The application of glass fiber reinforced composites has grown rapidly due to their high strength-to-weight ratio, low cost, and chemical resistance. However, the increasing demand for fiber reinforced composites results in the generation of more composite wastes. Mechanical recycling is a cost-effective and environmentally-friendly recycling method, but the loss in the quality of recycled glass or carbon fiber composite hinders the wide-spread use of this recycling method. It is important to develop novel composite materials with higher recyclability. Thermotropic liquid crystalline polymers (TLCPs) are high-performance engineering thermoplastics, which have comparable mechanical performance to that of glass fiber. The TLCP reinforced composites, called in situ composites, can form the reinforcing TLCP fibrils during processing avoiding the fiber breakage problem.

The first part of this dissertation is to study the influence of mechanical recycling on the properties of injection molded TLCP and glass fiber (GF) reinforced polypropylene (PP). The processing temperature of the injection molding process was optimized using a differential scanning calorimeter (DSC) and a rheometer to minimize the thermal degradation of PP. The TLCP and GF reinforced PP materials were mechanically recycled up to three times by repeated injection molding and grinding. The mechanical recycling had almost no influence on the mechanical, thermal, and thermo-mechanical properties of TLCP/PP because of the regeneration of TLCP fibrils during the mold filling process. On the other hand, glass fiber/PP composites decreased 30% in tensile strength and 5% in tensile modulus after three reprocessing cycles. The micro-mechanical modeling demonstrated the deterioration in mechanical properties of GF/PP was mainly attributed to the fiber breakage that occurred during compounding and grinding.

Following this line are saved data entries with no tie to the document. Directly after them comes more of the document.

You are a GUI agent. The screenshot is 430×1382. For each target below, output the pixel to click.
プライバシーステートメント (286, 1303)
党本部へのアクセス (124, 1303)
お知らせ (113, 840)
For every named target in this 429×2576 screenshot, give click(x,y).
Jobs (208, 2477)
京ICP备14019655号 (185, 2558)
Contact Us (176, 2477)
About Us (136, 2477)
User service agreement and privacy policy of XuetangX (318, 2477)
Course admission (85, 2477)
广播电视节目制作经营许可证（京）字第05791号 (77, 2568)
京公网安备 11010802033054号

The second part of this dissertation is concerned with the development of recyclable and light weight hybrid composites through the use of TLCP and glass fiber. Rheological tests were used to determine the optimal processing temperature of the injection molding process. At this processing temperature, the thermal degradation of matrix material was mitigated and the processability of the hybrid composite was improved. The best formulation of TLCP and glass fiber in the composite was determined giving rise to the generation of a recyclable hybrid composite with low melt viscosity, low mechanical anisotropy, and improved mechanical properties.

Finally, TLCP reinforced polyamide composites were utilized in an additive manufacturing application. The method of selecting the processing temperature to blend TLCP and polyamide in the dual extrusion process was devised using rheological analyses to take advantage of the supercooling behavior of TLCP and minimize the thermal degradation of the matrix polymer. The composite filament prepared by dual extrusion was printed and the printing temperature of the composite filament that led to the highest mechanical properties was determined. Although the tensile strength of the TLCP composite was lower than the glass fiber or carbon fiber composites, the tensile modulus of 3D printed 60 wt% TLCP reinforced polyamide was comparable to traditional glass or carbon fiber reinforced composites in 3D printing.